What you leaving for, when my night is yours.
Just a little more, don’t go yet

Non ci poteva credere. Un attimo prima era in una sorta di paradiso terrestre dove stava sciogliendosi tra le braccia di Ken, eccitata e vogliosa, ce l’aveva lì tra le sue cosce e avrebbe potuto finalmente averlo tutto. In nessuna delle sue mille fantasie aveva potuto immaginare un epilogo simile. Amareggiata, con ancora qualche residuo di imbarazzo addosso che stava però lasciando il posto a un’irritazione di proporzioni cosmiche, alzò gli occhi per guardarlo. Ken non parlava, si era limitato ad annuire all’altro. Si girò verso di lei.
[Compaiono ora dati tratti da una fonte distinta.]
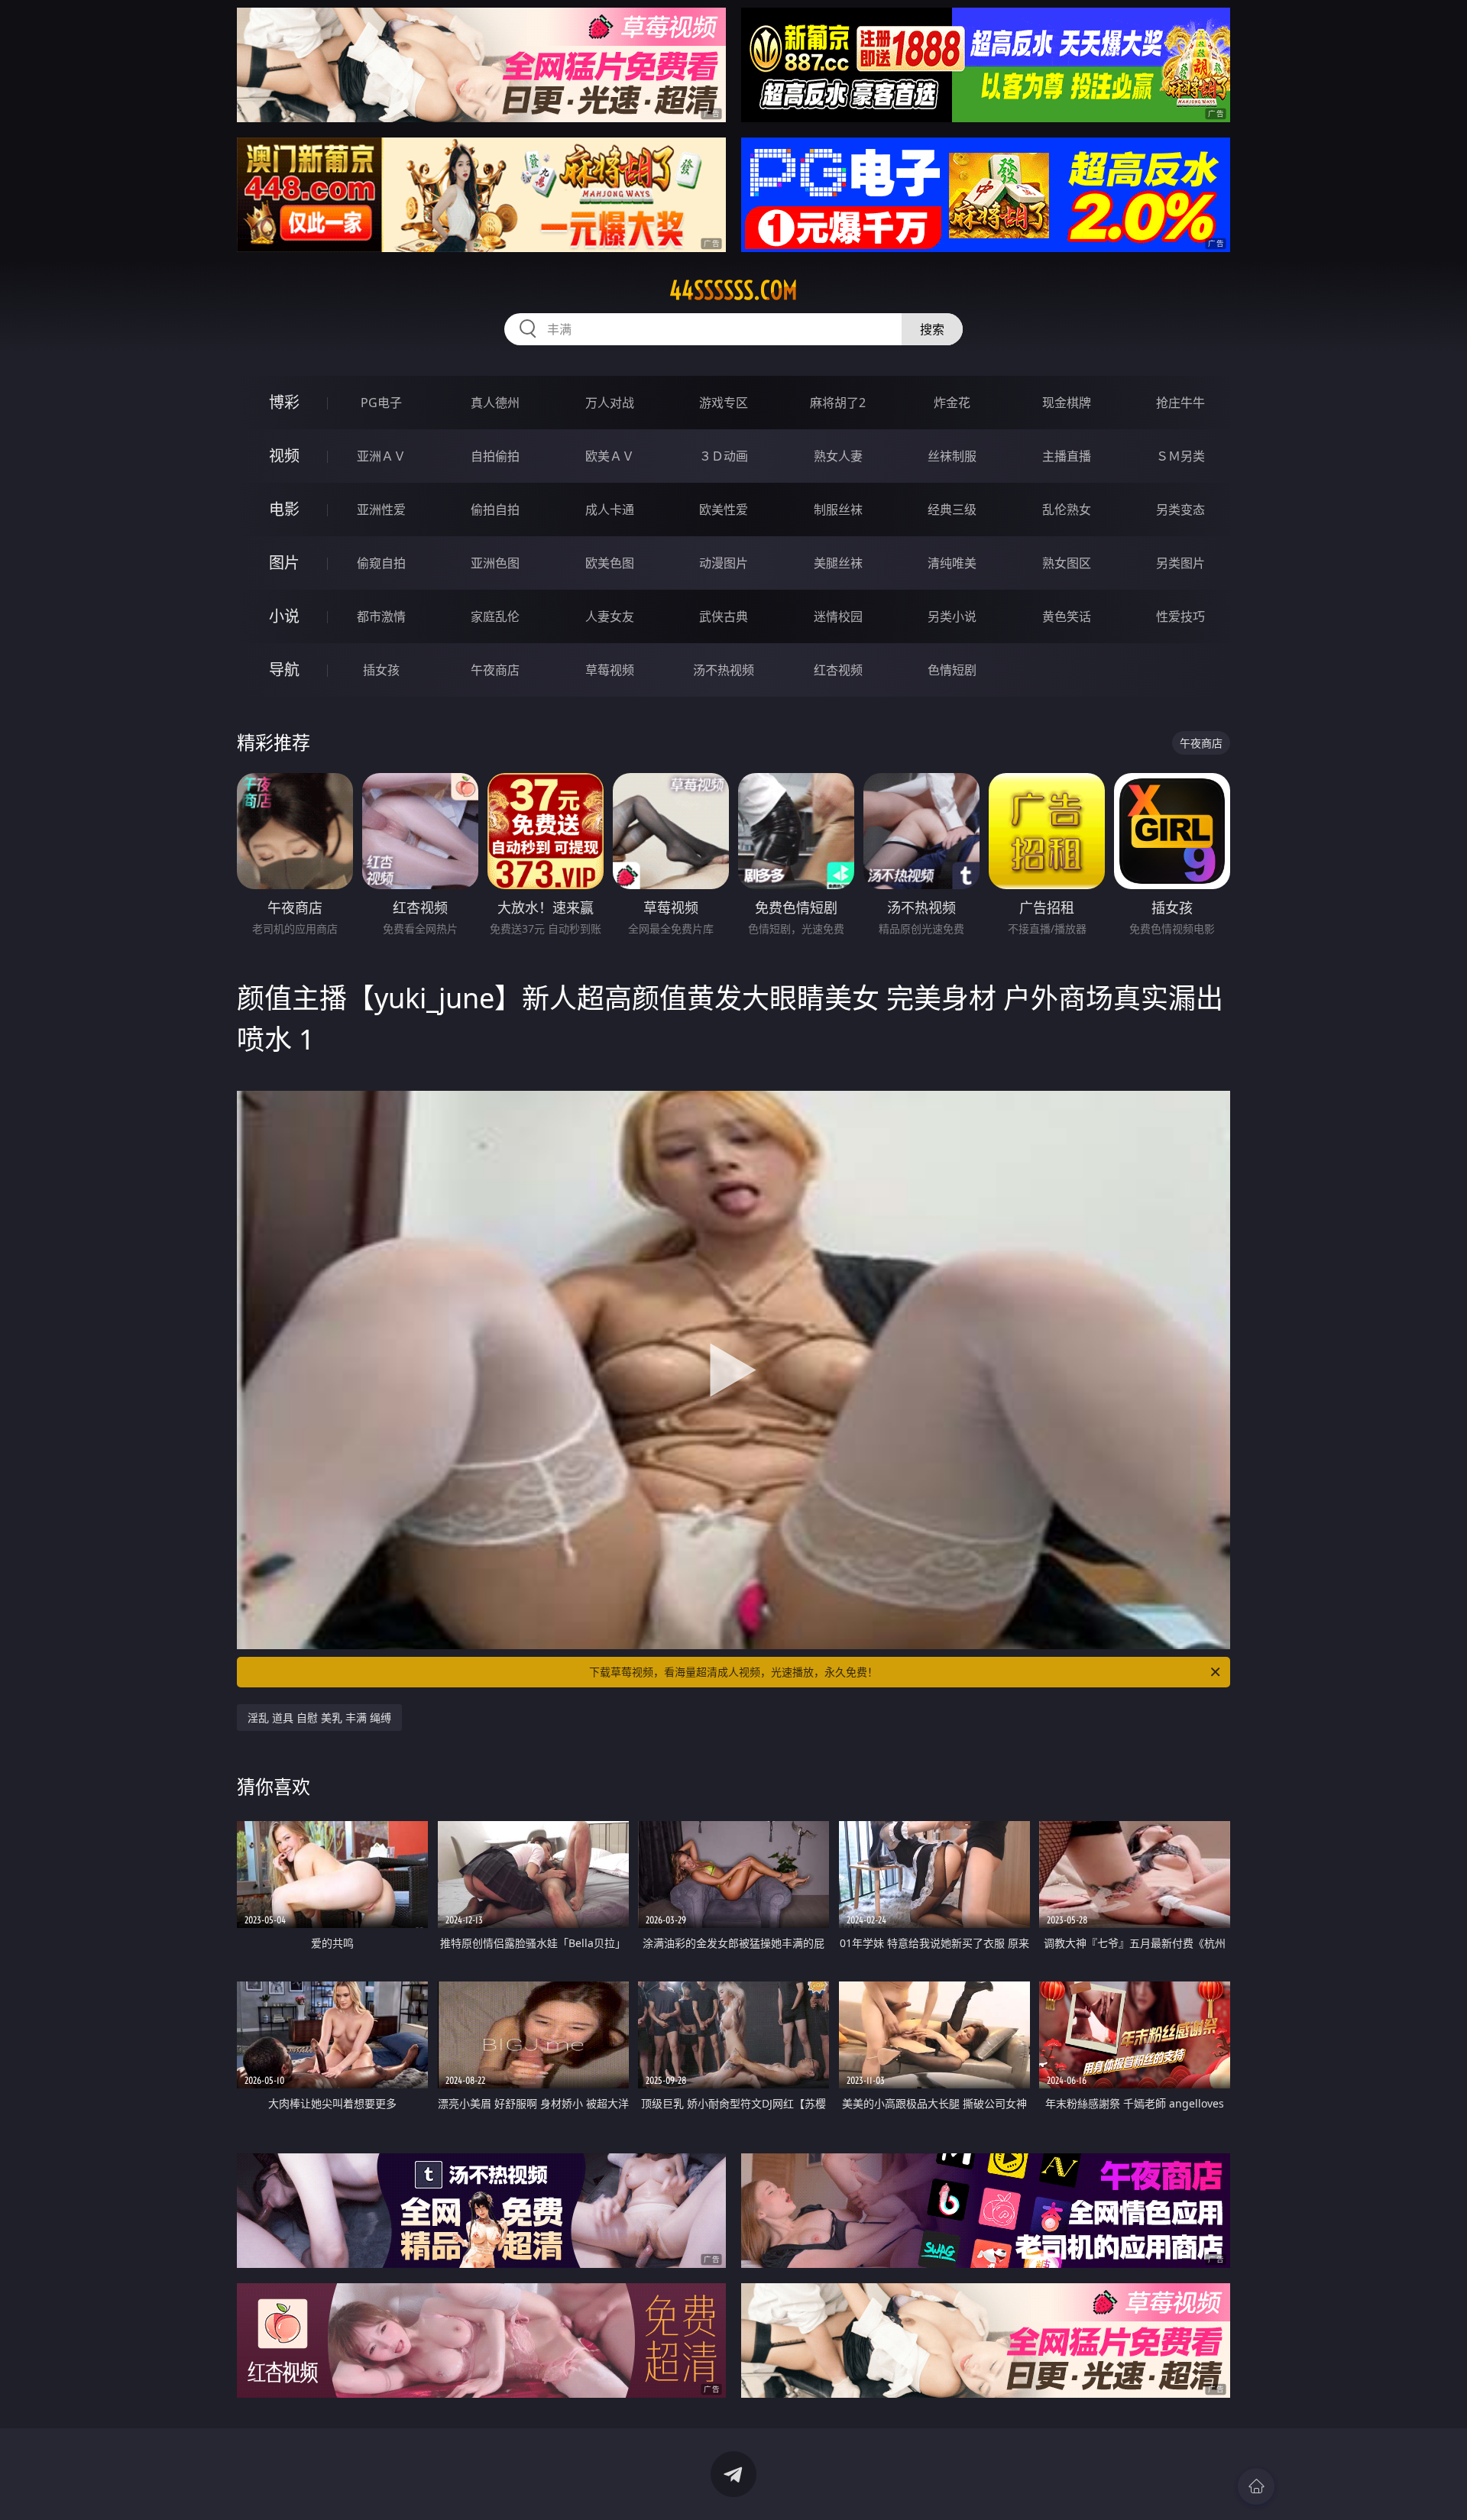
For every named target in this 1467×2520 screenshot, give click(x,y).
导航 (284, 669)
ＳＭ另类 (1180, 456)
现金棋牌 (1066, 402)
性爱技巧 (1180, 616)
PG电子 (381, 402)
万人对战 (609, 402)
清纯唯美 (952, 563)
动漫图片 (723, 563)
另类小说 (952, 616)
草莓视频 (609, 670)
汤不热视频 (723, 670)
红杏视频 (838, 670)
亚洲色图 (495, 563)
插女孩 (381, 670)
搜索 (932, 329)
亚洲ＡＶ (381, 456)
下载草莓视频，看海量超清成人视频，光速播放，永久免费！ (733, 1671)
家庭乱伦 (495, 616)
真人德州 (495, 402)
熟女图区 (1066, 563)
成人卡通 (609, 509)
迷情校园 (838, 616)
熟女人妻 (838, 456)
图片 (284, 562)
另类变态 (1180, 509)
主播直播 (1066, 456)
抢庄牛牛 (1180, 402)
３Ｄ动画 (723, 456)
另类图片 (1180, 563)
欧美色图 (609, 563)
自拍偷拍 (495, 456)
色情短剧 (952, 670)
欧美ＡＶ (609, 456)
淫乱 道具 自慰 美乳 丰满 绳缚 (319, 1717)
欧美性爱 (723, 509)
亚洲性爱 (381, 509)
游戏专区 (723, 402)
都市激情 (381, 616)
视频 (284, 455)
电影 (284, 509)
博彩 (284, 402)
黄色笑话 (1066, 616)
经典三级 (952, 509)
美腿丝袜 (838, 563)
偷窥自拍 (381, 563)
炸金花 (952, 402)
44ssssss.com (733, 290)
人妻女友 (609, 616)
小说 (284, 616)
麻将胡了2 (838, 402)
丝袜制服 (952, 456)
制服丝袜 (838, 509)
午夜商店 (495, 670)
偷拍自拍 (495, 509)
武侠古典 (723, 616)
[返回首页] (1256, 2486)
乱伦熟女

«Devo andare.» disse semplicemente. Fu un po’ come ricevere una porta in faccia, che poi era quello che stava succedendo davvero.
«È stato un piacere conoscerti.» Lo guardò allontanarsi, seguendo il suo capitano, e a lei non rimase che scendere le scale e andare a cercare le amiche.


La canzone citata è Don't go yet di Camila Cabello a cui sono riservati tutti i diritti.